And then if you have a combination with other alarm symptoms, then it can still make you do the genetic testing. So it's a combination of early onset obesity, hyperphagia, only one in the family, and other alarm symptoms, which are listed and also in the article of the diagnostic workup we wrote, you can look at back in the table. So I think that's an important thing that the diagnosis, the age of the generation effect is important.
And for syndromic obesity, it's more around. And also, some of our patients, they developed obesity around puberty and monogenic, we found often more seven or lower of age. And in this specific patients, also when people compensate a lot, if they are exercising every day, and they're trying to limit their food intake, despite their hyperphagia, but they're still having a BMI of 33, including alarm symptoms, that that is making us testing it.
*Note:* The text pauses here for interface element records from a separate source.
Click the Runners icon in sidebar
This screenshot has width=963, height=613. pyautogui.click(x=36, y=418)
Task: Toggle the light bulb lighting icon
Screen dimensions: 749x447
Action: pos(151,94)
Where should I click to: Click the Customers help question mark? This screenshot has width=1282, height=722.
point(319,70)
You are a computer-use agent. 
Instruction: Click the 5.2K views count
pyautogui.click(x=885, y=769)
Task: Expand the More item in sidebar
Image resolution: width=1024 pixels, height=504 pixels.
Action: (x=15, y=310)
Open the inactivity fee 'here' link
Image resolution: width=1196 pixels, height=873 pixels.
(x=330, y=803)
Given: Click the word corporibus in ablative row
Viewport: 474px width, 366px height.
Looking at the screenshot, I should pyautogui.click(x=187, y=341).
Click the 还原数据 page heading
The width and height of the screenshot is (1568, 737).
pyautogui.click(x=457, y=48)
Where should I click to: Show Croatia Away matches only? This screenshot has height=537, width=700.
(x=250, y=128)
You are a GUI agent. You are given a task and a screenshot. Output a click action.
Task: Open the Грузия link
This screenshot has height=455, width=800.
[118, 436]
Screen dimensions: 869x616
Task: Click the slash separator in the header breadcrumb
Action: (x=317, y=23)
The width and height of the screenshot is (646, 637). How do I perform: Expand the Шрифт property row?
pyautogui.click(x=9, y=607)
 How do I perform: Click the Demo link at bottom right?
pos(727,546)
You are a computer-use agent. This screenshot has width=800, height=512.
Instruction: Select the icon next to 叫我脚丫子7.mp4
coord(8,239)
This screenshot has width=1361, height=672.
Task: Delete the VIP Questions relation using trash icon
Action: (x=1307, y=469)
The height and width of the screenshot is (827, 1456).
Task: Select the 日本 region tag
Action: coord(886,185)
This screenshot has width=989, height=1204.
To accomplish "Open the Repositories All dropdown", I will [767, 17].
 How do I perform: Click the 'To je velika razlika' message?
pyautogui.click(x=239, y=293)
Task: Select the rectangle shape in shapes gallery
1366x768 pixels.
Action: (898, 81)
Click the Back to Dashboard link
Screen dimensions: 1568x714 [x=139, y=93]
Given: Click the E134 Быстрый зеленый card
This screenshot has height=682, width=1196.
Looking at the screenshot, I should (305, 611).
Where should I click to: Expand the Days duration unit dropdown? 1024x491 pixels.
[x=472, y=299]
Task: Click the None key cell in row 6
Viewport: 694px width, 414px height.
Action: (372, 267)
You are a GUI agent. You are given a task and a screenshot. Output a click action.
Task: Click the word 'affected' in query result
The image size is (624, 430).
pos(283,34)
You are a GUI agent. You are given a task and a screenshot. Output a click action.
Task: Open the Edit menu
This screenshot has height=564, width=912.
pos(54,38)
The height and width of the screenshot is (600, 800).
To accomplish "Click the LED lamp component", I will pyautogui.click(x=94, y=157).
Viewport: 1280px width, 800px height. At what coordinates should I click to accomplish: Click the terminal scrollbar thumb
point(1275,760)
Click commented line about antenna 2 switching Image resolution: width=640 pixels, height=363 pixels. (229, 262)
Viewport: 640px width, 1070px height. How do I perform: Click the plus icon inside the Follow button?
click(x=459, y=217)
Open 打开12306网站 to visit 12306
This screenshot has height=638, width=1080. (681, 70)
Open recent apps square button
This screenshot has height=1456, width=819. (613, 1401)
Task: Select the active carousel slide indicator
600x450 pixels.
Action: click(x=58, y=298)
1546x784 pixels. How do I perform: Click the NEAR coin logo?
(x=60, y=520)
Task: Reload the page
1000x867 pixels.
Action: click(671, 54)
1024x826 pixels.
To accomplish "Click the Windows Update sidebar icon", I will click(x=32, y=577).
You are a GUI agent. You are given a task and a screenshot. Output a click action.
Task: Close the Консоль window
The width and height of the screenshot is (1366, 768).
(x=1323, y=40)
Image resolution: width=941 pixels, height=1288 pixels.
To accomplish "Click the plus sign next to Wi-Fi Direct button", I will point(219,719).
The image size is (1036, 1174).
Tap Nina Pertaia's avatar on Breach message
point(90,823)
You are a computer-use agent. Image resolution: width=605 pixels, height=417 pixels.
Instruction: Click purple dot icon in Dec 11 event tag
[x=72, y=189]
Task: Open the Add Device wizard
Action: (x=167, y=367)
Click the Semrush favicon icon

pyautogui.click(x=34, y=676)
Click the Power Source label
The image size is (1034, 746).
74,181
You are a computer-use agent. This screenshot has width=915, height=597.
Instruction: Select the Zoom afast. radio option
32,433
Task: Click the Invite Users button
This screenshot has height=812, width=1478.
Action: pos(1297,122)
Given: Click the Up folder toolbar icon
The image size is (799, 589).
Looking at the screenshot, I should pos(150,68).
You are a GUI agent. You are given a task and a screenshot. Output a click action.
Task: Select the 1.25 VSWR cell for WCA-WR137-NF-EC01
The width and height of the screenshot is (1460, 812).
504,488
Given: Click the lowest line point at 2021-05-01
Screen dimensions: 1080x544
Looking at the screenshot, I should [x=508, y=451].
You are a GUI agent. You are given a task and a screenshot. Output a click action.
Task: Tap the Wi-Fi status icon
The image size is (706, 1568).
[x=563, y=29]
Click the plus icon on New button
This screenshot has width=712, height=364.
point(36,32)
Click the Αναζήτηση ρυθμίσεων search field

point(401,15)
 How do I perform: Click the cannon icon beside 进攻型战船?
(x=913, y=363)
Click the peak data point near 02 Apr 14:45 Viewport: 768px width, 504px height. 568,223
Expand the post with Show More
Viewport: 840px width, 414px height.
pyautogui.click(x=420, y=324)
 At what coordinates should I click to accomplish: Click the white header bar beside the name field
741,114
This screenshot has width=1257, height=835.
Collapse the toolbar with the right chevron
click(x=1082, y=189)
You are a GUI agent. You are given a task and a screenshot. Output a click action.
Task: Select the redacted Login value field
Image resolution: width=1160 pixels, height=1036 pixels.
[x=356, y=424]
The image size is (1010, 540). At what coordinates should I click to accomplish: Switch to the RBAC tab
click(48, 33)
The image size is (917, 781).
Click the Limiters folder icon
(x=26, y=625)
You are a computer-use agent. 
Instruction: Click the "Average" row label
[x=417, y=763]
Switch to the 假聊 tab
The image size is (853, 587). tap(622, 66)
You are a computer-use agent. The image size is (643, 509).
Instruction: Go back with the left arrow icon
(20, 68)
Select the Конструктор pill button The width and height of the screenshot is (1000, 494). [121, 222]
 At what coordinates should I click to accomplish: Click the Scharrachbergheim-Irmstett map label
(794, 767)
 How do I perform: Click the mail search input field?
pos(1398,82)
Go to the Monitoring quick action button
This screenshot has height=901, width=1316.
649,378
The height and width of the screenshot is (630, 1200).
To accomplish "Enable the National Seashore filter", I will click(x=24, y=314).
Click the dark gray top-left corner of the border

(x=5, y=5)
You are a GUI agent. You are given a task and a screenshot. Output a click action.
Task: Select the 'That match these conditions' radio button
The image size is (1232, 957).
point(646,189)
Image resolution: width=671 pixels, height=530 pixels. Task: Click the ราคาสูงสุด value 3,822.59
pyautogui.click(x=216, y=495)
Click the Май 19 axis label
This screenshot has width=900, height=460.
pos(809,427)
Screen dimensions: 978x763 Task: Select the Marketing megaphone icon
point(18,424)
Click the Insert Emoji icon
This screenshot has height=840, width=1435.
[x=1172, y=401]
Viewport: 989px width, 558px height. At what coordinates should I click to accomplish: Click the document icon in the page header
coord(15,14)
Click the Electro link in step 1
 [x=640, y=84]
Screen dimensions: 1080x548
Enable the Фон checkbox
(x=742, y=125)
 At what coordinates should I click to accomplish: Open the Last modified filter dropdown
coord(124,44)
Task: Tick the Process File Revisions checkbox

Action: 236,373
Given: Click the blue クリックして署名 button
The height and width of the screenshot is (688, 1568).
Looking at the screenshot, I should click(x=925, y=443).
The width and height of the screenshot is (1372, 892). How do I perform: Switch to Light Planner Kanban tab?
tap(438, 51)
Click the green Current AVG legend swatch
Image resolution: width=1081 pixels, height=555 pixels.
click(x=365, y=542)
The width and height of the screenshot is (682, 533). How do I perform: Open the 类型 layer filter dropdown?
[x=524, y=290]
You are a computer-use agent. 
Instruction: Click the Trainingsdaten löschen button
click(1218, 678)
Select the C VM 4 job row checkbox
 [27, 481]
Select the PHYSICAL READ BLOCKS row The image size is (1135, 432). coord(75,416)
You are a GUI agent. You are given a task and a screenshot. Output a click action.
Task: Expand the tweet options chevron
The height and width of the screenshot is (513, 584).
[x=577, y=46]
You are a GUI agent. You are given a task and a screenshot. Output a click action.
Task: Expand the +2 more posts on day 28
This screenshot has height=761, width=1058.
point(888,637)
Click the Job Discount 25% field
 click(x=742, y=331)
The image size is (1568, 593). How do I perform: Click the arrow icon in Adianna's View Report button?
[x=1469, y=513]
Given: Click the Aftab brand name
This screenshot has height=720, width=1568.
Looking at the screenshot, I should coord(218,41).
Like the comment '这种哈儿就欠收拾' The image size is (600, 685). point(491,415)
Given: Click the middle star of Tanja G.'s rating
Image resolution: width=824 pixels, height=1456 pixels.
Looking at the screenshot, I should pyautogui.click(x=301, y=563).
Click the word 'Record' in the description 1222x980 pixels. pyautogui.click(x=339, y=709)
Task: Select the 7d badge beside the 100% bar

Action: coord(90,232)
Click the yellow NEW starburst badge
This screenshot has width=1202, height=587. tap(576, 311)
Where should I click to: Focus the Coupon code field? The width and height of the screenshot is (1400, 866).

So BMI itself is not a good cutoff. There can be very well a lifestyle induced obesity and having an BMI of 40, 45, for example. And I see also the optimal patient profile for the use of MySIMBA.
Yeah, we use it specifically when patients, for example, are having the craving. So they had dinner, but they're still craving afterwards. I think that this profile is sometimes very well responding for the naltrexone bupropion, the MySIMBA.
Okay, lovely. Thank you. Are there any further questions at the moment, or would we prefer to move on? There will be time at the end as well.
But if anybody does have any questions, you can either raise your hand or pop them in the chat. I see more questions, but I think because of time, let's first do Carine, and then we can come back to that at the end. Okay.
Lovely. So I'll just do a quick introduction of Carine. And then as before, I'll put the bio in the chat so you can read that at your own time.
But Carine is MD, PhD, medical doctor and a professor in nutrition based in Paris. Her and her group have contributed to more than 400 highly cited publications. And she has received several national and international prizes and contributed to several scientific advisory boards and international consortia.
So Carine, the floor is yours. Yeah, thank you, Katie. Okay, so I share my screen.
Okay, can you see it? Is that okay? Yes, very well. Perfect. Thank you.
So hi everyone. So thanks to EA for this very kind invitation. So I think our presentation, well, we make complementary presentation, I will focus on the role of pharmacotherapy in genetic obesity.
So here are my disclosures. And so as we heard in the first part of the session, we spoke about all these key medical questions regarding the diagnosis of rare form of severe obesity. And we had discussion together with Erica and Elisabeth about obesity management in this patient with basically monogenic form of obesity or syndromic of obesity.
And you understood that there are major issues, which are of course, control of hyperphagia and or weight gain. And something very important was said about the importance of the control of hyperphagia, because that's a major factor factors and patients are suffering of this severe hyperphagia. And we understood also that obesity management in this patient is as multifaceted aspects with, of course, the role of taking care of dysfunction, behavior, comorbidities, and there is also an important role of caregivers.
I will come back telling you some words about biatric surgery, but my focus today is really to speak about the new approach and basically new pharmaceutical therapy. And now there has been great progress in this field. So I will start again by a clinical case.
And this is a young person. Her first name is Sarah, and I met her when she was 13. And as you can see on this part here, so you recognize what Erica has told you is a very rapid increase in body mass index from birth.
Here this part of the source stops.